The shifting is annoying, I agree. On the other hand, if you’re right-clicking, it might not matter. Also remember that this is one line of code, which is an artificial example. If you had a screenful of the stuff, you’d be moving the mouse more vertically, which would produce random changes no matter what.

I tried the gradation idea, but it’s not practical. Four shades of yellow are almost indistinguishable when next to each other. I had to go from white to dark orange to get clear distinctions, and even that wouldn’t be enough with six or eight nesting levels.

I don’t think your notion of two shades will work either. You say “the invoked to-phrase”, but which one? The top-level one? That’s only going to be interesting to the player in a minority of cases. (It would do nothing for our canonical “old man and the sea” case.) In this one, only “let” and “be” would be highlighted. For top-level assertions, nearly every highlighted word would be an “is”.

Hmm, I’ve got to go the other way on this. I’ve used syntax highlighters in other programs, mostly text editors of course and some programming IDEs and the highlighter just seems to slow down the application. The larger the document, the longer the parsing time if highlighter updates in real time.

I also feel the Inform IDE does a splendid job of displaying necessary information as is. Adding highlighting I think would just “jumble up” the interface more.

Cheers.

I have to say that as the project I’m working on gets larger, the existing text formatting has gotten unbearably slow. Every time I type an open bracket or a quotation mark, I have to wait several seconds for the IDE to start accepting input again!

Whatever formatting or highlighting is done, it should be done at a very low priority so it doesn’t get in the way of editing. Perhaps highlighting could even be suspended whenever there are unbalanced quotes or brackets (or even indentation).

The Supercollider IDE takes a different approach. Source files are saved as RTF by default, and you can format them however you like. But if you hit cmd-’ or choose menu item Format -> Syntax Colorize, it will apply its own formatting.

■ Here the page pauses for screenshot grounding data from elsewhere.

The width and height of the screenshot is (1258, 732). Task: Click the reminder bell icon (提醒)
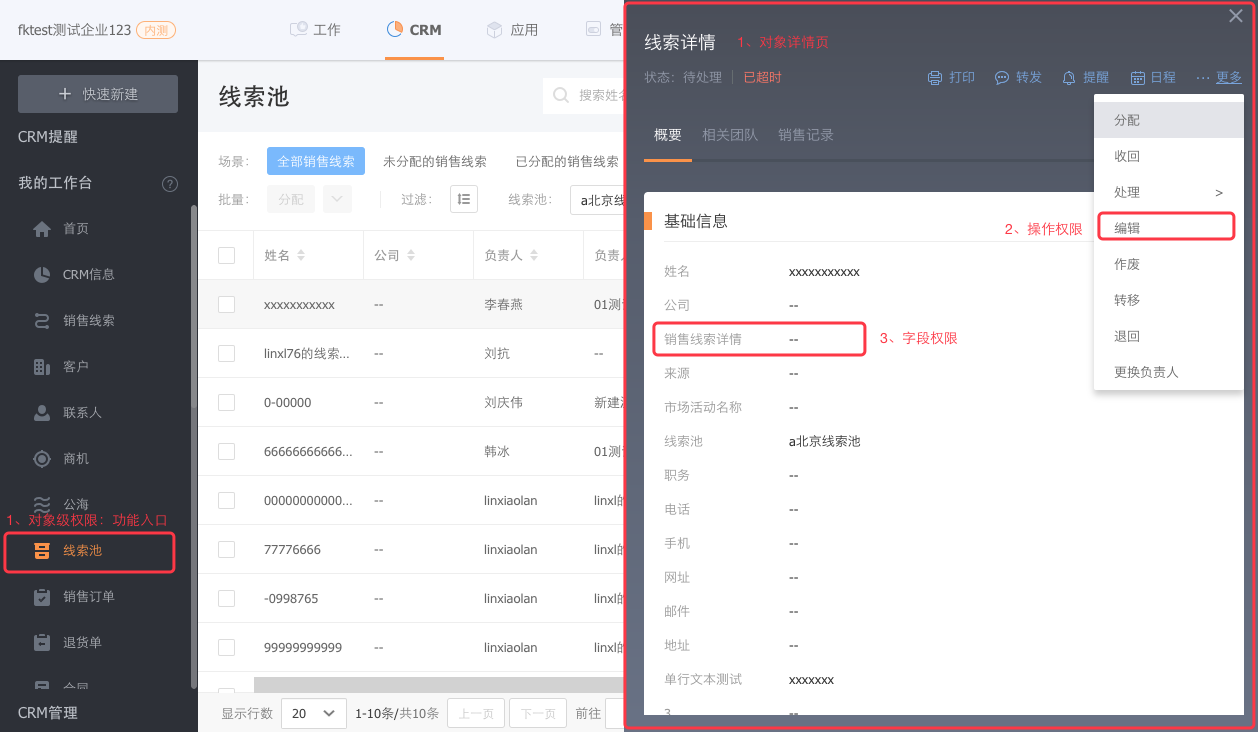[x=1068, y=78]
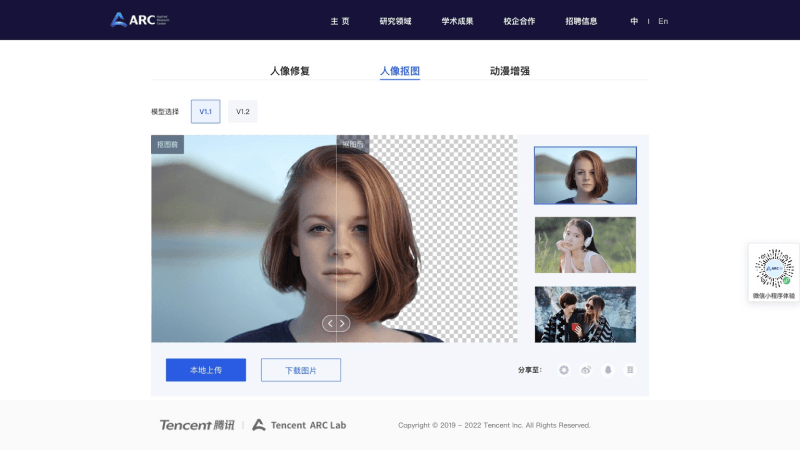This screenshot has width=800, height=450.
Task: Select the girl with headphones thumbnail
Action: pos(585,245)
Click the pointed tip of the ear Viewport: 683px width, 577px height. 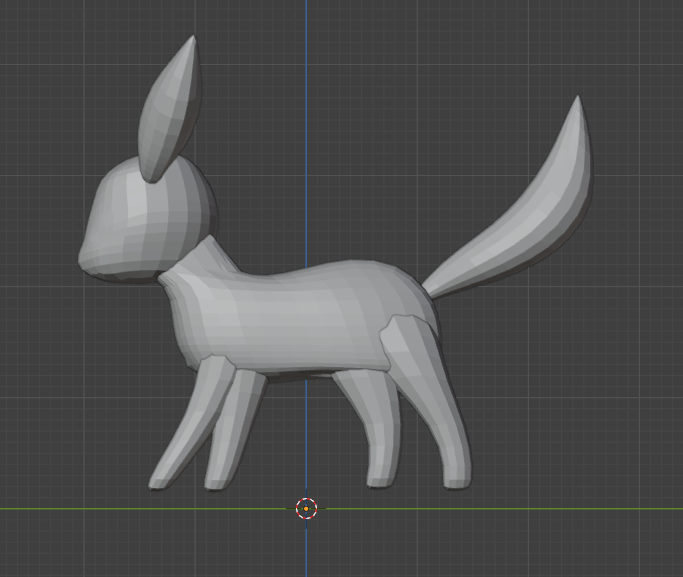[191, 42]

I suspect, however, that the problem has more to do with display than with formatting codes. That’s probably why syntax highlighting is ignorably fast in MacVim/GVim - everything is fixed-width text in the same size and font. Is there some way we could speed up rendering of just what’s being edited currently, or does that go too deep into HTML display libraries?

The text formatting has become much faster in the latest release of the OS X IDE—Andrew must have changed something. I used to have a good few seconds pause every time I opened a comment without M-/; now I hardly notice anything.

It doesn’t much feel like it. Granted, the reformatting runs at a lower priority so I can… kinda… sorta… move… the cursor while it’s reformatting, but I think the same amount of work is going on.